But the enduring image of the socialist hard man in Scotland has more to do with perceptions of morality than political ideals, the authors of a new study have found.
Accusers of capitalism: masculinity and populism on the Scottish radical left compares the careers of three well-known activists – Jimmy Reid, Jim Sillars, and Tommy Sheridan – who stood for different parties and enjoyed varying careers but all tapped into the spirit of Red Clydeside.
The paper, published by the academic journal Social History, found they “advocated resistance to market forces and the state” by “embodying a traditional masculine authority rooted in the cultural imagery of industrial working-class communities”.
But such a style of political leadership became quickly outdated due to the closure of the country’s heavy industries and a changing society which saw women challenge the male dominance of politics.
Its authors, Ewan Gibbs and Rory Scothorne, cite the anti-war socialist John Maclean as a key influence on the trio.
Maclean, jailed for sedition in 1918 , became revered by the left after delivering a 75-minute speech from the dock decrying capitalism as “rotten to its foundations”.

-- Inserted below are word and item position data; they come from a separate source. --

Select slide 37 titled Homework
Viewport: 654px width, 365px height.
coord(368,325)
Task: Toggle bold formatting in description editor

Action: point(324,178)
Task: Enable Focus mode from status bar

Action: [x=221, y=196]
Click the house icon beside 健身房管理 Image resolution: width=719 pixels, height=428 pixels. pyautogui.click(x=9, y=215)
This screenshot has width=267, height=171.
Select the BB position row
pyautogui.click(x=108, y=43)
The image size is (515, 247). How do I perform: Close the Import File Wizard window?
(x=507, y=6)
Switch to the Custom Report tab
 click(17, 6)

“History is always political and we were interested in the kinds of political struggles and experiences that had sustained the Maclean myth,” Gibbs told Scotland on Sunday. “It became apparent that Maclean has a special role within a kind of pantheon of radical leadership figures in Scotland, all of whom are men, and all of whom espoused variants of left-wing, nationalist populism – so it made sense to focus on the politics of masculinity and the people, which remain relevant today.”

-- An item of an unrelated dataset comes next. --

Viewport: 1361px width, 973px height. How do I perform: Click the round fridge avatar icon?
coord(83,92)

Jimmy Reid, the late trade union activist, made headlines around the world for his role in a 1971 industrial dispute over the future of Upper Clyde shipbuilders.
He became famous for insistence on self-discipline, telling workers “there will be no hooliganism, there will be no vandalism, there will be no bevvying because the world is watching us”.
Scothorne said the background of each man was pivotal. “Reid, Sillars and Sheridan each led campaigns against the effects of mass unemployment and punitive social policies, but in quite different circumstances,” he said. “Reid as a shipyard trade union leader; Sillars as a parliamentarian and party political leader in Ayrshire; Sheridan at the head of a campaign of community activists opposing the poll tax in Glasgow’s housing schemes.
“In each case, their leadership rested on their authenticity as embodiments of male working-class community authority.
“Their back stories were their greatest assets, demonstrated by the fact each wrote politicised autobiographies at a comparatively young age.”
While the enduring image of the no-nonsense campaigner lives on, Scotland is now a very different country from the era of shipyard work-ins.
“Each man charted a different course but they were all politically isolated by the late 2000s,” continued Scothorne.
“Their shared approach to politics floundered in the context of not just intensified deindustrialisation but also the much altered culture of Scotland under devolution.
“Scotland now has a political culture strongly influenced by feminist activists who sought to challenge men’s dominance.”